- Set problem -
Can you copy every line unchanged, from the one containing "How do I perform: Click the green" down through the last of the entries below, including both ends?

Entries of collected data:
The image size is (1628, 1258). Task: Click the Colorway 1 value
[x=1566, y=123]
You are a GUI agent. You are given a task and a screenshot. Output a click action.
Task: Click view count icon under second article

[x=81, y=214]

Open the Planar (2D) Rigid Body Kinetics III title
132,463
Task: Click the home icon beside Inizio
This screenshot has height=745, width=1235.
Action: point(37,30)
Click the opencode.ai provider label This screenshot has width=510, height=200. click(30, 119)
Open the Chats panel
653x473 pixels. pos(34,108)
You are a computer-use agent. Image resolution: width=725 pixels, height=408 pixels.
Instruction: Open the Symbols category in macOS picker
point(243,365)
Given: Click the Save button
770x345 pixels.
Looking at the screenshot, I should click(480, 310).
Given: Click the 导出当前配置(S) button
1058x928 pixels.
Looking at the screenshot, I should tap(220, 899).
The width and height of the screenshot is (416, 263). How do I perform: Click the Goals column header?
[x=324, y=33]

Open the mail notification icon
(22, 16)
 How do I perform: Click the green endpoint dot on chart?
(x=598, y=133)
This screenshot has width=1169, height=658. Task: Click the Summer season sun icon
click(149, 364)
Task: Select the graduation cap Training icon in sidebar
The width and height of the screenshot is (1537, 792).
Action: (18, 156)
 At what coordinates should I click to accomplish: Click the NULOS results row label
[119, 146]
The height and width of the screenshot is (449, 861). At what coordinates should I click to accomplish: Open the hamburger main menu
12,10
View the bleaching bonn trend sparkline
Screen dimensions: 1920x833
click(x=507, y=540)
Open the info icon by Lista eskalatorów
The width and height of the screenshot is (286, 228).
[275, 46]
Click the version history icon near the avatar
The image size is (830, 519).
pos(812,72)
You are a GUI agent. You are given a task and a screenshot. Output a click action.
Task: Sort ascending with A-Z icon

- Full answer -
 How do I perform: Click the green endpoint dot on chart?
(x=598, y=133)
This screenshot has width=1169, height=658. Task: Click the Summer season sun icon
click(149, 364)
Task: Select the graduation cap Training icon in sidebar
The width and height of the screenshot is (1537, 792).
Action: (18, 156)
 At what coordinates should I click to accomplish: Click the NULOS results row label
[119, 146]
The height and width of the screenshot is (449, 861). At what coordinates should I click to accomplish: Open the hamburger main menu
12,10
View the bleaching bonn trend sparkline
Screen dimensions: 1920x833
click(x=507, y=540)
Open the info icon by Lista eskalatorów
The width and height of the screenshot is (286, 228).
[275, 46]
Click the version history icon near the avatar
The image size is (830, 519).
pos(812,72)
You are a GUI agent. You are given a task and a screenshot. Output a click action.
Task: Sort ascending with A-Z icon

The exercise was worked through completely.